The good thing was that I don’t get nervous riding real close to others. I have decent bike handling skills so that was good. I think he noticed that because at one point we were coming down a descent and I was trying to work the momentum to my (our) best advantage. So we actually started to catch a group of riders up ahead. Not only did I try to work the momentum but the group of riders may have slowed down for several different reasons. But I didn’t want to slow down. I wanted to gain as much distance as I could because I knew they would speed up again. And any distance I can gain now will help.
My riding buddy must have been thinking the same thing because I noticed as we are gaining on the group at the fastest pace I’d been able to go all day, he was searching for an opening. I saw one on the left.
He grabbed a fist full of the back of my jersey.
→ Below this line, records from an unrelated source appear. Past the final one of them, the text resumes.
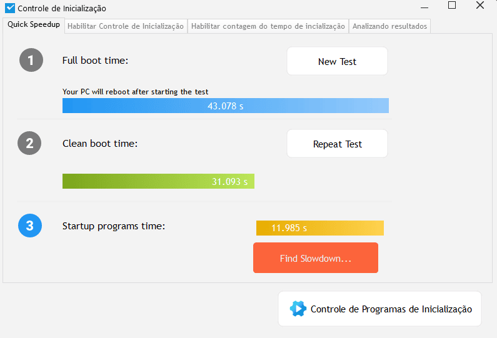Click the blue checkmark app icon in title bar

10,8
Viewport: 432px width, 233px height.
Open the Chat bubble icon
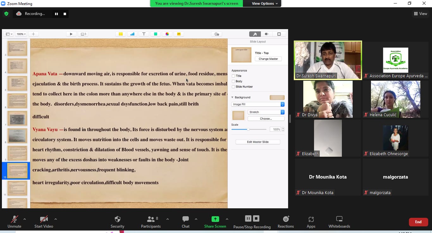[x=186, y=219]
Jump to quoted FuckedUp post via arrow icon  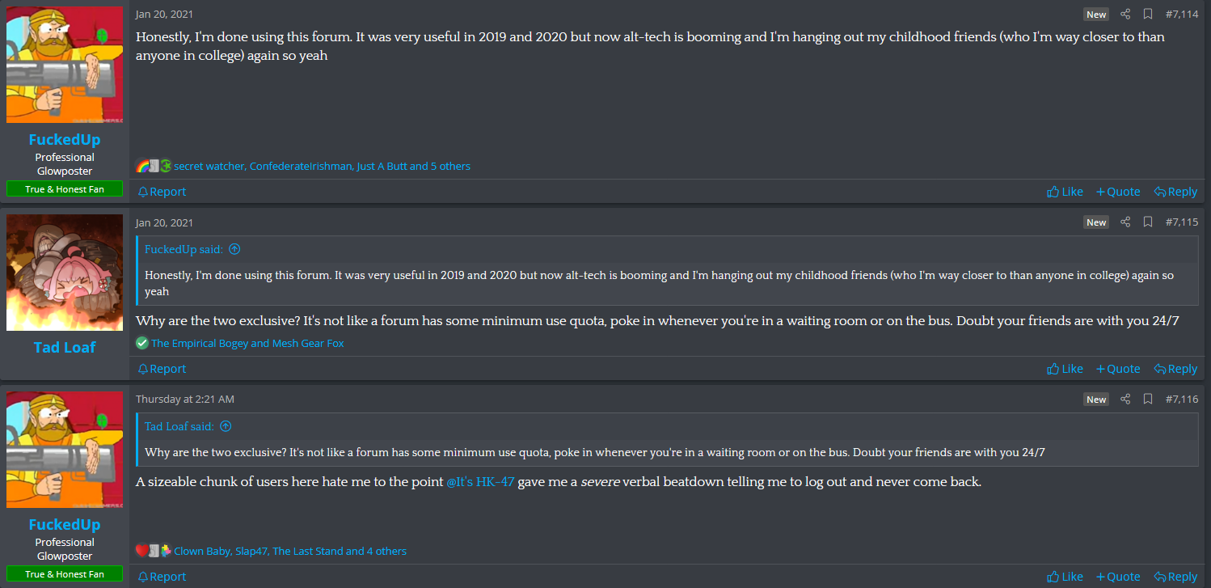coord(234,249)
“We’re going to the left,” he said.
“I see it.” I nodded.
And began my favorite part of the ride. We had to close in tight together, him gripping my jersey and we broke into the group through the small opening. Immediately, we started looking for another hole to move further up in the group. I saw a spot just big enough for us toward the right. We’d have to both squeeze between some riders to get there. But I knew I could do it.
My buddy has never ridden with me before. All he knows is I’m very slow on hills. If I was him I would be nervous about finessing positions in this bunch with me. The whole group was riding very tight together and very fast. If I was nervous with the close quarters and panicked or just executed one move poorly we would crash and take a ton of other bikers down with us. Injuries, damaged bikes, causing an early end to the ride for some of the riders were all possibilities that, if I were him, I wouldn’t want to risk. But he must have had faith in me.
“There to the right,” he said.
“Got it,” I said and started leaning.
I had to lean out first and he followed with me as if we were physically connected. Actually, we were. He still had a death grip on my jersey.
We went right, smooth as glass and took that spot and so it continued. We weaved in between riders left and right to keep our pace. It was like a bike ballet. Smooth, choreographed, totally synchronized. I could do this forever!
Then loomed a hill. And it was steep, and longer than I wanted.
My buddy dropped his grip from my jersey.
“Get ready to climb,” he tells me.
‘Sh*t’, I think.
“I’ll tell you when to shift down. Not yet.”
I stayed in my big chain ring until he gave my orders.
“Down on your right.” He orders. I shift down on my front derailleur.
I shift into my smallest chain ring.
“Down on your left.”
I shift down in the back.
“One more. Don’t get in your granny because we’re going to stand.”
‘Sh*t again,’ I think. I rarely practice standing climbs……..because they are really hard.
“Get ready,” he says. We’re just past the half way point of the hill. I can do seated climbs forever. I just can’t climb fast. That’s why I should practice standing climbs. On these steep climbs they are much better to get you to the top faster.
“Ok. Stand!” and he stands up and climbs like a pro. I stand and I’m doing ok. For a few seconds. My legs are burning and I’m fatiguing. But he is looking over his shoulder at me every few seconds and I don’t want him to catch me not following orders when he is dragging my a** through this stage when he would probably rather be riding up front with Robert and Grischna (the Rabobank pro riders).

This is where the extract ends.